Sia, Australia’s famously reluctant star
Fans, be warned: singer coming to town has had enough of touring, TV’s The Voice and even her modest fame.
ANNA WEBBER / GETTY IMAGES
Sia at the Coachella Valley Music & Arts Festival in 2010: Don’t wait to see her live, as she’s wearying of touring.
Now you Sia: Now you don’t.
After her upcoming month-long tour, which includes a July 24 date at the Phoenix with opener Oh Land, Australia singer and songwriter Sia Furler is retiring from the road.
“This is my last tour indefinitely,” Furler announces from a Los Angeles salon, where she’s squeezing in a Sunday afternoon pre-tour appointment.
“I’m withdrawing from the spotlight.”
A recent bout of Graves’ disease, an incurable autoimmune condition resulting from an overactive thyroid, “made me re-evaluate everything,” she explains, but one gets the notion that she might have rendered the same decision regardless of health issues.
For example, she recently appeared as a song mentor on NBC’s The Voice at the behest of good pal Christina Aguilera. Furler wasn’t impressed.
“That was kind of a strange experience, to be frank,” says the 35-year-old Adelaide native. “It took two days out of my life and wasn’t very enjoyable.
“I was flattered to be asked because Christina’s one of the most incredible vocalists of our time, but it’s not for me. I love watching reality TV, but being part of making it was just demoralizing.”

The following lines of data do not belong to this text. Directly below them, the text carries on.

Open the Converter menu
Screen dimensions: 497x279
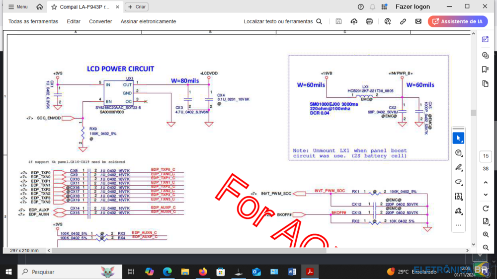pos(100,21)

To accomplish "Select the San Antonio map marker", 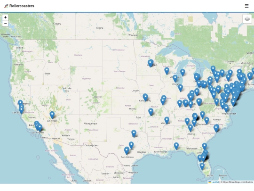I will coord(127,150).
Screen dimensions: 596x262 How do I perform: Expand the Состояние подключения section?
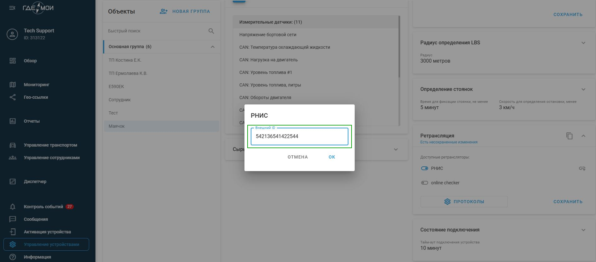tap(583, 230)
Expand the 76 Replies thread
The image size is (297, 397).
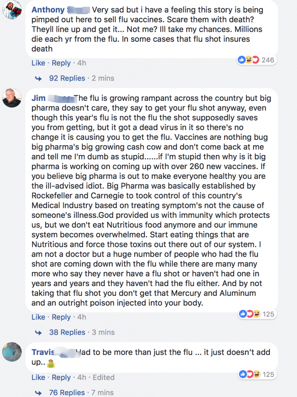click(67, 393)
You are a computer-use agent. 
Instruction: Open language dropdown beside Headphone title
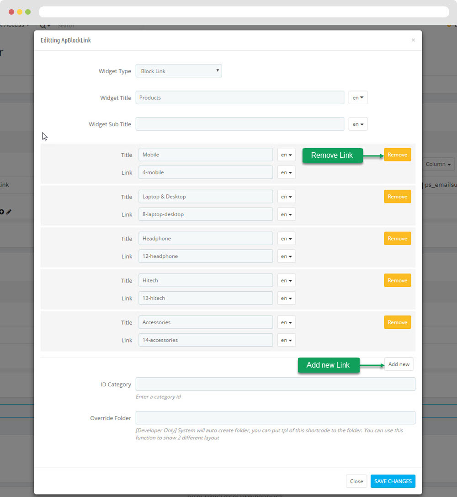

Furler’s decision to leave performance behind comes, ironically, when she’s enjoying her greatest successes. The 35-year-old’s latest album, We Are Born, a 14-song of upbeat philosophical dance pop distinguished by Sia’s jazzy Esthero-reminiscent warble, recently netted her highest chart appearance in her native Australia (ringing in at No. 2) and a couple of Australia Recording Industry Awards (ARIAs).

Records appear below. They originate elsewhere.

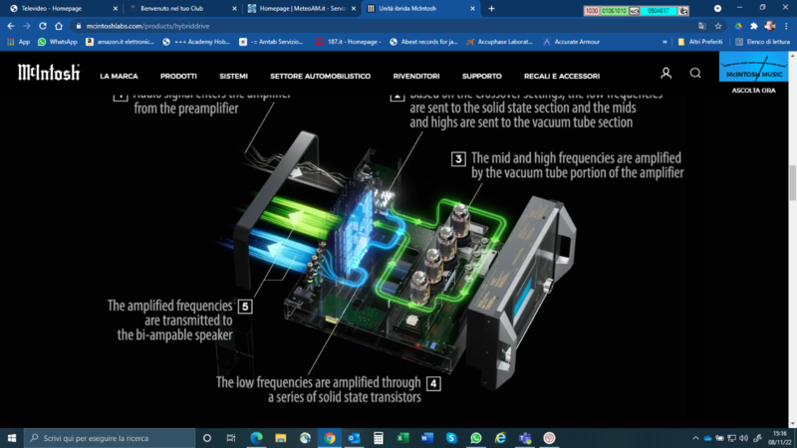Click the RIVENDITORI link
Viewport: 797px width, 448px height.
click(416, 76)
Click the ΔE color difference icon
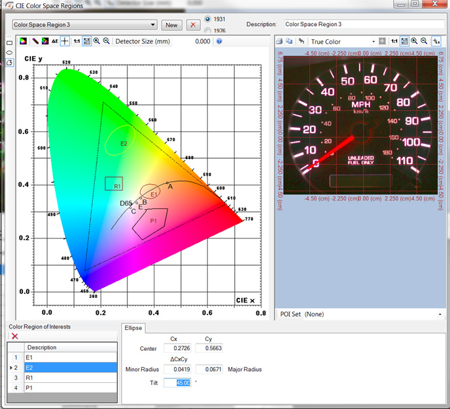The image size is (450, 409). (55, 41)
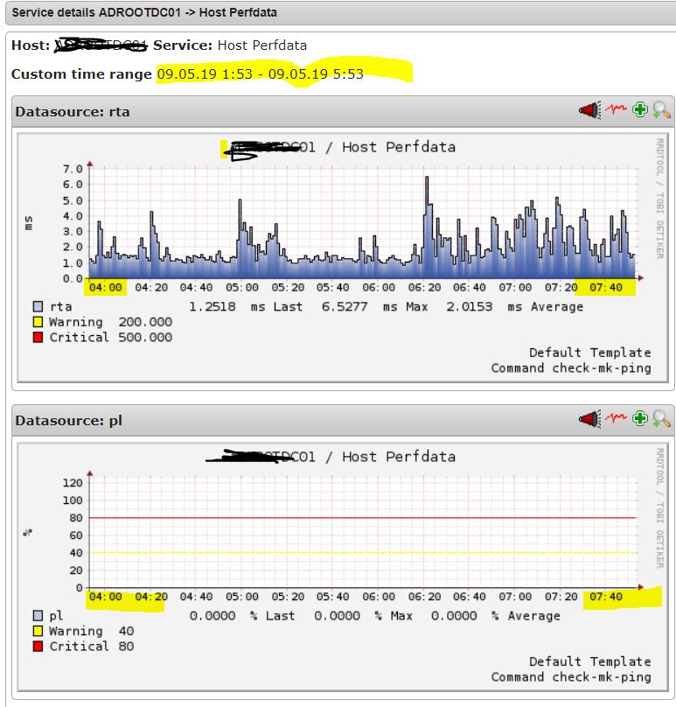Click the "Datasource: pl" panel header
This screenshot has width=676, height=707.
pos(69,421)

Her previous album, 2008’s Some People Have Real Problems, cracked the Top 30 of the Billboard 200 Albums retail chart in the U.S., though Furler herself dismisses it as “a concession so I could put out We Are Born.”
Although stardom seems within her grasp, Furler clearly isn’t interested.
“I got a little bit famous,” she says. “I didn’t like it.”
Instead, she’s content with recording more albums — she’s working on one with Strokes guitarist Nick Valensi and another with string specialist Olly Kraus — and her burgeoning songwriting career.
After initially collaborating with Christina Aguilera for songs on Bionic and the singer’s Burlesque film project, and Natasha Bedingfield, Furler’s knee-deep in co-writing with David Guetta, Rihanna, Flo Rida, Adam Lambert and Leona Lewis as well.
“I’ve got to ride the wave while it’s hot, you know?” says Furler, who is also developing a screenplay. “I don’t know how long I will last as flavour of the month in pop writing.”
But then, Sia Furler has made a habit of going with the flow throughout her career.
The niece of Men At Work’s Colin Hay, she freely admits her uncle’s profession had a profound influence.
“I was 12, I visited him in New York City while he was promoting an album, and it was so amazing,” she recalls. “He had to do a radio interview, and he let me stay in his limousine. I was in the limo, watching the Grammys on TV and drinking as much apple juice as I wanted.
“I thought, ‘I could I get use to this,’” she laughs. “That’s how it started.”
Initially drawn to acting, “because I was such a ham,” a decision to travel changed Furler’s life forever when she landed in London.
“I sang at a jam session, came home, and didn’t care about doing drama anymore,” Furler remembers. “I was going to be a singer, because people asked, ‘Will you sing?’ and then started paying me money.’”
When she returned to London, she signed recording and publishing deals, working as a support vocalist for acid jazz icon Jamiroquai and then as singer for down tempo duo Zero 7 over three albums.
Furler initially demoed We Are Born eight years ago, but Universal — her label at the time — dropped her when she refused to emulate her Zero 7 contributions.
But she had the last laugh when she recorded “Breathe Me” for 2005’s Six Feet Under: Everything Ends soundtrack. She moved to the States, and now has five albums under her belt.
Sia is unapologetic when she explains her genre jumping.
“You know what it is? It’s the fashion at the time. I’m just a follower.”